#### RECORDS FOR THE EXERCISE
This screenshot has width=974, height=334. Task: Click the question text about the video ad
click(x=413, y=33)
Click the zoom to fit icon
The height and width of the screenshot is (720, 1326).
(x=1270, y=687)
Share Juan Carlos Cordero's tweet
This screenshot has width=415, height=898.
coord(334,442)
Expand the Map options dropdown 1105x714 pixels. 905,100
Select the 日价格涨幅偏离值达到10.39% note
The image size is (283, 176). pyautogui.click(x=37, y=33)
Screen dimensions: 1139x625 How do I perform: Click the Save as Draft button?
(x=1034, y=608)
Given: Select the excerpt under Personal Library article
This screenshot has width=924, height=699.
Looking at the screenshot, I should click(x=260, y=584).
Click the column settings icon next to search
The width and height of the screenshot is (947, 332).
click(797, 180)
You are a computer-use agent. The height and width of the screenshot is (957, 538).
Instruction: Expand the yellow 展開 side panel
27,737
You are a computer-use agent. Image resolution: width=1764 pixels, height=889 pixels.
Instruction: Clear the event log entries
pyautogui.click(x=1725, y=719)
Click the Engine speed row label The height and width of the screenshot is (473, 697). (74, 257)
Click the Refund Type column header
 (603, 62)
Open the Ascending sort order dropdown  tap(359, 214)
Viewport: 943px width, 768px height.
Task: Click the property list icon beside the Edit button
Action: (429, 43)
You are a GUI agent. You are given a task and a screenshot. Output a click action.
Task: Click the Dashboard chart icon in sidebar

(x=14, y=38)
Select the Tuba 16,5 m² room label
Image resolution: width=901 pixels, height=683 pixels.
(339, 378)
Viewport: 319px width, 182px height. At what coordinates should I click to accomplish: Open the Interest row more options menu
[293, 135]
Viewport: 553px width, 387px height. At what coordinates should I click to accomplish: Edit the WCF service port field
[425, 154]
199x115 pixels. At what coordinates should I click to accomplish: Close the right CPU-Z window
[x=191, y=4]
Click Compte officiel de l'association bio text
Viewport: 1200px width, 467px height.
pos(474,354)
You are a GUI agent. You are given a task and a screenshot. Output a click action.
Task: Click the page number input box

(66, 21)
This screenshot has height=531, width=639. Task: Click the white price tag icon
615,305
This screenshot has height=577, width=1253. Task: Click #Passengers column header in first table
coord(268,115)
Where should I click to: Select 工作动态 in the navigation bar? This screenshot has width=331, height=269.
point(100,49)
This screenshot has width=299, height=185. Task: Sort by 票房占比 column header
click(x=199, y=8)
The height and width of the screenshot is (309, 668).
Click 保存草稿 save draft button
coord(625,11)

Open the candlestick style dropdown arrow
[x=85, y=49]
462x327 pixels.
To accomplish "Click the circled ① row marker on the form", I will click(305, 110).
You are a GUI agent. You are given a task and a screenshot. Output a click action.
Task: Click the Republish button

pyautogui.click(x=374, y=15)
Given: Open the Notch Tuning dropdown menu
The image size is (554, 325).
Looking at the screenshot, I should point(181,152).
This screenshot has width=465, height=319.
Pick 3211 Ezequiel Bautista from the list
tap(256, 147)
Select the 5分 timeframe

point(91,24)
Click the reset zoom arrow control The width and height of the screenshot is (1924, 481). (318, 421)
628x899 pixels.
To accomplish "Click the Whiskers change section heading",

#### PROBLEM TO WORK ON
Including any blank lines, repeat the data exactly.

#### EXPECTED OUTPUT
This screenshot has width=974, height=334. Task: Click the question text about the video ad
click(x=413, y=33)
Click the zoom to fit icon
The height and width of the screenshot is (720, 1326).
(x=1270, y=687)
Share Juan Carlos Cordero's tweet
This screenshot has width=415, height=898.
coord(334,442)
Expand the Map options dropdown 1105x714 pixels. 905,100
Select the 日价格涨幅偏离值达到10.39% note
The image size is (283, 176). pyautogui.click(x=37, y=33)
Screen dimensions: 1139x625 How do I perform: Click the Save as Draft button?
(x=1034, y=608)
Given: Select the excerpt under Personal Library article
This screenshot has width=924, height=699.
Looking at the screenshot, I should click(x=260, y=584).
Click the column settings icon next to search
The width and height of the screenshot is (947, 332).
click(797, 180)
You are a computer-use agent. The height and width of the screenshot is (957, 538).
Instruction: Expand the yellow 展開 side panel
27,737
You are a computer-use agent. Image resolution: width=1764 pixels, height=889 pixels.
Instruction: Clear the event log entries
pyautogui.click(x=1725, y=719)
Click the Engine speed row label The height and width of the screenshot is (473, 697). (74, 257)
Click the Refund Type column header
 (603, 62)
Open the Ascending sort order dropdown  tap(359, 214)
Viewport: 943px width, 768px height.
Task: Click the property list icon beside the Edit button
Action: (429, 43)
You are a GUI agent. You are given a task and a screenshot. Output a click action.
Task: Click the Dashboard chart icon in sidebar

(x=14, y=38)
Select the Tuba 16,5 m² room label
Image resolution: width=901 pixels, height=683 pixels.
(339, 378)
Viewport: 319px width, 182px height. At what coordinates should I click to accomplish: Open the Interest row more options menu
[293, 135]
Viewport: 553px width, 387px height. At what coordinates should I click to accomplish: Edit the WCF service port field
[425, 154]
199x115 pixels. At what coordinates should I click to accomplish: Close the right CPU-Z window
[x=191, y=4]
Click Compte officiel de l'association bio text
Viewport: 1200px width, 467px height.
pos(474,354)
You are a GUI agent. You are given a task and a screenshot. Output a click action.
Task: Click the page number input box

(66, 21)
This screenshot has height=531, width=639. Task: Click the white price tag icon
615,305
This screenshot has height=577, width=1253. Task: Click #Passengers column header in first table
coord(268,115)
Where should I click to: Select 工作动态 in the navigation bar? This screenshot has width=331, height=269.
point(100,49)
This screenshot has width=299, height=185. Task: Sort by 票房占比 column header
click(x=199, y=8)
The height and width of the screenshot is (309, 668).
Click 保存草稿 save draft button
coord(625,11)

Open the candlestick style dropdown arrow
[x=85, y=49]
462x327 pixels.
To accomplish "Click the circled ① row marker on the form", I will click(305, 110).
You are a GUI agent. You are given a task and a screenshot. Output a click action.
Task: Click the Republish button

pyautogui.click(x=374, y=15)
Given: Open the Notch Tuning dropdown menu
The image size is (554, 325).
Looking at the screenshot, I should point(181,152).
This screenshot has width=465, height=319.
Pick 3211 Ezequiel Bautista from the list
tap(256, 147)
Select the 5分 timeframe

point(91,24)
Click the reset zoom arrow control The width and height of the screenshot is (1924, 481). (318, 421)
628x899 pixels.
To accomplish "Click the Whiskers change section heading",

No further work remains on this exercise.